Reputation: 71
I am trying to create a new distance function for my data. However, the performance of my code is very slow when compared to the dist function from stats package. For instance, see the results for the euclidean distance:
mydist = function (x){
euclidean = function (a, b){
sqrt(sum((a-b)^2))
}
distances = matrix(0, nrow=nrow(x), ncol=nrow(x))
for (i in 1:nrow(x))
for (j in 1:(i-1)){ # <- corrected this
if (j > 0){
distances[i,j]=euclidean(x[i,], x[j,])
distances[j,i]=distances[i,j]
}
}
distances
}
m=matrix(1:800, ncol=2)
system.time(as.dist(mydist(m)))
usuário sistema decorrido
0.714 0.000 0.716 # <- updated values with corrected version
system.time(dist(m))
usuário sistema decorrido
0.004 0.000 0.002
I will not use euclidean distance. I am developing a new one, much more complex using some statistics specific for my data, different from those of the proxy package, for instance. I have hundreds of variables and thousands of examples (lines) in the dataset. Can't wait a few hours just to compute the distance.

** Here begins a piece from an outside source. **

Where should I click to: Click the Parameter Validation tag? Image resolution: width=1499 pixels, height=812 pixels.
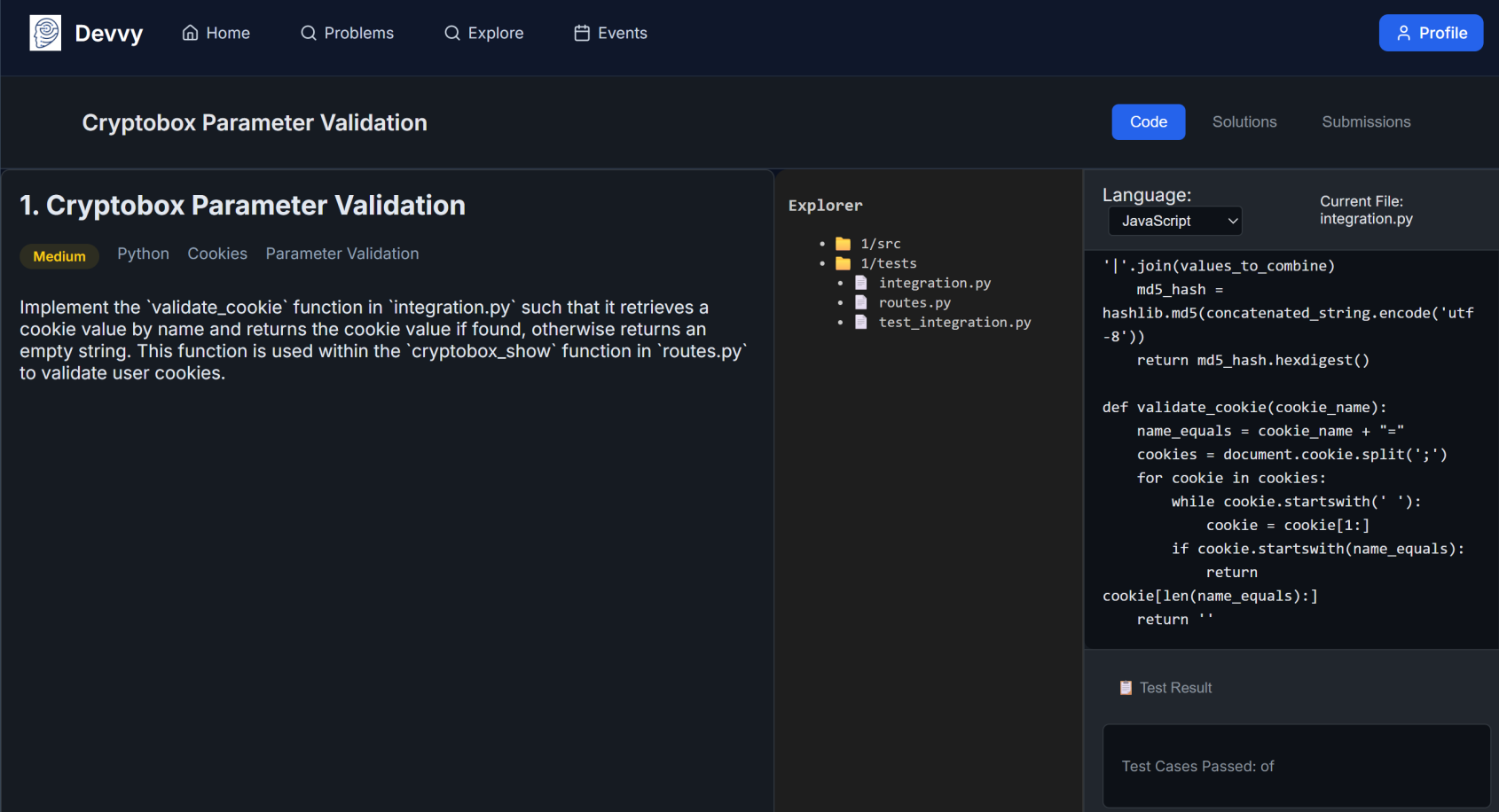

I have tried another code using outer with apply. It was faster than the two loops, but still very slow. Can anyone suggest anything?
Upvotes: 2
Views: 1420
Reputation: 18323
The key is to subtract each row from the entire matrix rather than each individual row. Since subtraction is done column-wise, simply transpose the matrix.
m=matrix(1:800, ncol=2)
system.time(a<-as.dist(mydist(m)))
# user system elapsed
# 1.32 0.00 1.32
t.m<-t(m)
system.time(x<-as.dist(apply(m,1,function(x) sqrt(colSums((x - t.m)^2)))))
# user system elapsed
# 0.04 0.00 0.03
any(x!=a) # FALSE
But if you really want speed, you should use a C library.
Upvotes: 2
Reputation: 14093
The key to speeding things up is
either your distance function can easily be vectorized. If that is the case, have a look at ? outer
, and/or ? rep
.
This approach can be quite fast, but also memory consuming.
apply
will reduce the two loops essentially into one, but real vectorization is usually much faster.
or you maybe want to use e.g. inline C code, see package inline.
you accidentally calculate twice as many distances as needed (you do the symmetric copying, but both i
and j
loop over the whole 1 : nrow (x)
).
Upvotes: 1